Verilen metin:

# # # # # # #

24 Kasım 2014 Pazartesi

Ah Antalyaa...


Tilkinin dönüp dolaşıp geleceği yer kürkçü dükkanıymış. Ne biçim laf, tilkinin kürk olmaktan başka bir seçeneği yokmuş gibi. Tilki = kürk, inek = süt, dana = et, tavuk= yumurta, et vs. vs... Ben de döndüm dolaştım, geldim oturdum masama. Başka seçenek olmadığından değil, her zaman başka seçenekler vardır. En az tercih ettiğimiz yerde bile olsak mutlaka başka seçenekler vardır. Üzücü olan seçeneklerinizin başkalarının elinde olması, zavallı tilkinin ki gibi.

Antalya'nın güzide otellerinden birinde geçirdiğim 2,5 gün sonunda hayatın parası olanlara güzel olduğunu bir kez daha anladım. 2.500 euro kral dairesinin geceliği. Düşündüm de, trilyonlar kazanıyor olsam bir gece için 7.500 TL verir miydim bir otel odasına? Yaklaşık bir yılını bu parayla geçirmek zorunda olan insanların sayısı azımsanmayacak kadar çokken, gönül ve vicdan rahatlığıyla nasıl veriliyor bu paralar?

Açık büfe çılgınlığı ise ayrı mevzu. Yiyecekler arasında kendimi kaybetmişken, ondan da alayım, onu da  tadayım derken dolan tabaklarla donattım masayı. Öğle ve akşam yemeklerinde ana yemek bölümü bana hitap etmediğinden zeytinyağlılar ve tatlı bölümünü yağmaladım. Ben kesinlikle kahvaltı insanıyım. İlk günün ardından yüzümde devasa iki sivilce çıktı, sivilce görünümünden çok su toplamış gibiler. Kesinlikle tatlı çılgınlığımdan oldu. Şunu anladım ki, beş yıldızlı her şey dahil tatiller israf çılgınlığından başka bir şey değil. İnsan, normalde tükettiğinden kat be kat şey tüketiyor. Tabaklara büyük bir iştahla alınan yiyeceklerin bir çoğu çöpü boyluyor. Kendimde dahil, insanları o şekilde tüketirken görünce aklıma Afrika'da yaşayan insanlar düştü. Ben zaten hangi bir şeyin tadını çıkarırım ki düşünmeden, sorgulamadan... Ye işte, giden gitsin çöpe. Yaşadığı topraklardan hiç uzaklaşmamış Afrikalı bir insan grubunu bu otele, açık büfeye getirsen, şu insanları, şu yemekleri görseler ne düşünürler acaba? Onlar karın doyuracak ekmekten, temiz içme suyundan bu denli uzakken, bizlerin bu şekilde tükettiklerini görseler, tabaklarımıza aldığımız yiyeceklerin yarısının çöpe gittiğini görseler ne hissederler? İşte ben onlarla empati yaparken gördüğüm şey, haksızlık ve adaletsizlikti. Dünya adil değil.

# # # # # # #

Gösterilen bilgiler:
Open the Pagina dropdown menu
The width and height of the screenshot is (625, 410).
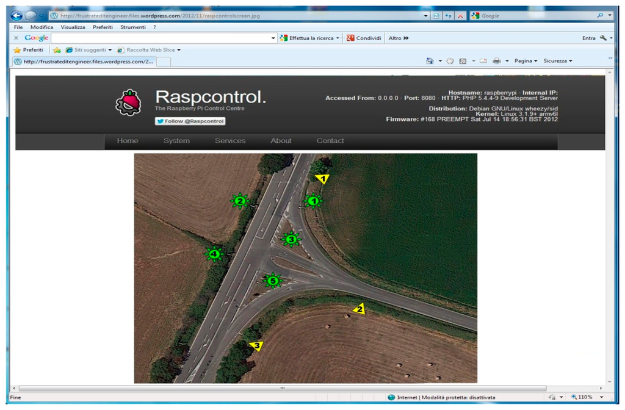click(x=526, y=61)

# # # # # # #

Beklenen:
Antalya yazısında "Tilkinin dönüp dolaşıp" sözcüklerini içeren yerle açılıp "veriliyor bu paralar?" ile kapanan bölümü, "euro" yerine "dolar" koyarak yeniden yaz.

Yazılı çözüm:
Tilkinin dönüp dolaşıp geleceği yer kürkçü dükkanıymış. Ne biçim laf, tilkinin kürk olmaktan başka bir seçeneği yokmuş gibi. Tilki = kürk, inek = süt, dana = et, tavuk= yumurta, et vs. vs... Ben de döndüm dolaştım, geldim oturdum masama. Başka seçenek olmadığından değil, her zaman başka seçenekler vardır. En az tercih ettiğimiz yerde bile olsak mutlaka başka seçenekler vardır. Üzücü olan seçeneklerinizin başkalarının elinde olması, zavallı tilkinin ki gibi.

Antalya'nın güzide otellerinden birinde geçirdiğim 2,5 gün sonunda hayatın parası olanlara güzel olduğunu bir kez daha anladım. 2.500 dolar kral dairesinin geceliği. Düşündüm de, trilyonlar kazanıyor olsam bir gece için 7.500 TL verir miydim bir otel odasına? Yaklaşık bir yılını bu parayla geçirmek zorunda olan insanların sayısı azımsanmayacak kadar çokken, gönül ve vicdan rahatlığıyla nasıl veriliyor bu paralar?